__Tasks to perform__
1. For each statement, say whether the piece about Nick Clegg below agrees with it (yes or no) and quote the words that decide it: (a) The writer's foot rested on a bag holding Mr Clegg's sandwich. (b) The Liberal Democrats won more seats than the campaign polls suggested. (c) The November meeting took place at a country residence in Kent.
2. Continue the piece about Nick Clegg below, starting after its last sentence.

__Selected extract__
● ● ● ●

A year ago, I put my foot in it with Nick Clegg.
Actually, I put my foot in his lunch while interviewing him on the back seat of his chauffeur-driven car. I didn't realise my left foot was perched on a plastic bag containing his Marks and Spencer sandwich.
It was the height of Cleggmania, after the first leaders' TV debate suddenly turned an unknown Liberal Democrat leader into a serious threat to Labour and the Conservatives. Mr Clegg was unmoved by his sudden fame; he hadn't changed. But success was not without its drawbacks. The right-wing press, which didn't want a coalition, went gunning for him. It hasn't stopped since.
His party didn't make the breakthrough the opinion polls suggested during the campaign. But the bitter disappointment of ending up with fewer seats was soon forgotten. The Lib Dems held the balance of power and the next time I saw Mr Clegg he was Deputy Prime Minister. No airs and graces though. "You destroyed my lunch!" he barked, recalling my faux pas.
I was rather surprised that Mr Clegg took his party into coalition with the Conservatives. Was the guy who had spoken so passionately to me about poverty in Sheffield in our pre-election chats more right-wing than I had realised? But as the weeks passed I could see why he hooked up with David Cameron. Labour had lost the election, was exhausted and the parliamentary numbers were not there for a Lib-Lab coalition. It wouldn't have lasted. The Lib-Con one was best for the country.
Mr Clegg became a hate figure for Labour and when I interviewed him on the eve of the Liberal Democrats' annual conference last September, the party had lost a third of its election support in the polls. Starkly, he declared there was "no future" for the Liberal Democrats as a left-wing alternative to Labour.
Mr Clegg was less bubbly the next time we met – at Chevening, the country residence in Kent he shares with the Foreign Secretary William Hague. He was a good host, but it was November and the toll taken by his spectacular U-turn on university tuition fees was obvious. He was knackered. His party's poll ratings were heading towards single figures. He knew that 2011 would be an even more difficult year as the spending cuts started to hurt.

● ● ● ●

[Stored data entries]
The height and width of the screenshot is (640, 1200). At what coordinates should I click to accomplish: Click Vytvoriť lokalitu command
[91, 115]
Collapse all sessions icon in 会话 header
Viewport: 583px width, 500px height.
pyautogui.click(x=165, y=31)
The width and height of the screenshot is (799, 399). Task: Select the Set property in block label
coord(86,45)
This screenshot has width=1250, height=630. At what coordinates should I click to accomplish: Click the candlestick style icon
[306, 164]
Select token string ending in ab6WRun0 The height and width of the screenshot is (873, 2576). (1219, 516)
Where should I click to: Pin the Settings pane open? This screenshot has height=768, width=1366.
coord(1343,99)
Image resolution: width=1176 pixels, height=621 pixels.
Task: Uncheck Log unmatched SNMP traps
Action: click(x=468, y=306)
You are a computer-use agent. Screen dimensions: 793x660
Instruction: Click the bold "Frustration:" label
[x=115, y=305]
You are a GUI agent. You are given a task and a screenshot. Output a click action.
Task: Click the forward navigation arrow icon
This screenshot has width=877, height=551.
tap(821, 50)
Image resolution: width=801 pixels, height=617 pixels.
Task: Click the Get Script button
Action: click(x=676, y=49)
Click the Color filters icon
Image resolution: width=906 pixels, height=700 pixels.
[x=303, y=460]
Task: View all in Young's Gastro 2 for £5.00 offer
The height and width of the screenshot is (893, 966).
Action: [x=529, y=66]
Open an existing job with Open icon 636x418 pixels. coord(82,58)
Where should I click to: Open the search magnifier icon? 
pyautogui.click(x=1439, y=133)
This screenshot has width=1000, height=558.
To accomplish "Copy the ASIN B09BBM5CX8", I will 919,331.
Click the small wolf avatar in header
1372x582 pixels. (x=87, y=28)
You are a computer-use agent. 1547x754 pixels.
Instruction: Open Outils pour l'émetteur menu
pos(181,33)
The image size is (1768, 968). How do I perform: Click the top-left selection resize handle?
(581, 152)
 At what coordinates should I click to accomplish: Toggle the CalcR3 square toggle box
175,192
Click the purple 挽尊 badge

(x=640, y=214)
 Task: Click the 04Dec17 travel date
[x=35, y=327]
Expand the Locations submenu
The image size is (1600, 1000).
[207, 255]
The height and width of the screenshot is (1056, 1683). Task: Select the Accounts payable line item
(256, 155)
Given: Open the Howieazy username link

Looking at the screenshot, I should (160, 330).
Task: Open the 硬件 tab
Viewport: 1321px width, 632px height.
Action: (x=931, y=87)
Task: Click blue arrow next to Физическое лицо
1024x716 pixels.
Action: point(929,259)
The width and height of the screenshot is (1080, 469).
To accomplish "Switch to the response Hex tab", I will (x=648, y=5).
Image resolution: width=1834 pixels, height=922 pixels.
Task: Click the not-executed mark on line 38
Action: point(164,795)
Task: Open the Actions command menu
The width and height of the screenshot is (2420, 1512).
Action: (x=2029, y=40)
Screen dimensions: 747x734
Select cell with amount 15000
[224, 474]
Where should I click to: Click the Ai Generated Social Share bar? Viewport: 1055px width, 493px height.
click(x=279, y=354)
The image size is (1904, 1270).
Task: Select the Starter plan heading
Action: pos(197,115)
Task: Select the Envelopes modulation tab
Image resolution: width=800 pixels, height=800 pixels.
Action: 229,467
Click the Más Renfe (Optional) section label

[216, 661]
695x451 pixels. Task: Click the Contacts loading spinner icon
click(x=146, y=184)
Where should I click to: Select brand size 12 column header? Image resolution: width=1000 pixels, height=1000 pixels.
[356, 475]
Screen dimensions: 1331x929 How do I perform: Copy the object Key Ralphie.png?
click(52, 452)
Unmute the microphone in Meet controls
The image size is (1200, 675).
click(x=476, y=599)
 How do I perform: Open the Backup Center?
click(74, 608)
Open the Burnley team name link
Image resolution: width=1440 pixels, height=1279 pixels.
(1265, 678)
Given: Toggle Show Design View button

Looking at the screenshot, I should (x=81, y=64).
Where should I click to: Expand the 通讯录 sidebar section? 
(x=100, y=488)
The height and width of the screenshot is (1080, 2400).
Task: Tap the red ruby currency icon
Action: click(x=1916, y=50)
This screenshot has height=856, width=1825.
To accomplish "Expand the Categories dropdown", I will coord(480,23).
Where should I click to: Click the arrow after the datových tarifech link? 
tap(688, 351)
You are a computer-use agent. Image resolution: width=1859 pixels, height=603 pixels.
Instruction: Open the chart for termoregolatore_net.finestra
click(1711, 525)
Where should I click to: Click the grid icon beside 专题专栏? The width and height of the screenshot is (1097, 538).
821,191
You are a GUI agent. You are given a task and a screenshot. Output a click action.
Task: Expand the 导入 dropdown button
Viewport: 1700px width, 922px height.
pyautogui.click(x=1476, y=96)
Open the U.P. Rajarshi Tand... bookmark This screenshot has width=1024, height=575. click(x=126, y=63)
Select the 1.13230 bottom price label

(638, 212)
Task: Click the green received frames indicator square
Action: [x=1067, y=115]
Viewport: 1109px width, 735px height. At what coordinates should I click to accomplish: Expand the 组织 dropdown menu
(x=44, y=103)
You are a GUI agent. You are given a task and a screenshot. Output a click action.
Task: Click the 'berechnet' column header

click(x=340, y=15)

● ● ● ●

__Task responses__
1.
(a) Yes: "I didn't realise my left foot was perched on a plastic bag containing his Marks and Spencer sandwich."
(b) No: "His party didn't make the breakthrough the opinion polls suggested during the campaign."
(c) Yes: "at Chevening, the country residence in Kent he shares with the Foreign Secretary William Hague."

2.
The Deputy PM was back to his old self during our next encounter in February, a one-to-one chat in his grand office in Whitehall overlooking St James's Park. Still no airs and graces, though. I said he sometimes gave the impression of being swamped, of trying to do too much. Was his operation big enough? He replied that he didn't want a rival power base to Mr Cameron; it was better for them to work closely together. He accepted, though, that after a united start, the coalition was entering a second phase in which its leaders would not be joined at the hip.
A month later, I interviewed Mr Clegg on a train to Sheffield for his party's spring conference. Although he expected trouble over the Government's health reforms, he looked relaxed, sitting in his socks. He was his usual candid self, admitting the Government had not "sold" its university funding policy well.
His honesty sometimes gets him into hot water. Unwisely, he said he was "not a punchbag" but a human being with feelings in a recent interview with his friend Jemima Khan for the New Statesman. But he is much more resilient than the "cry baby" headlines that interview produced would suggest.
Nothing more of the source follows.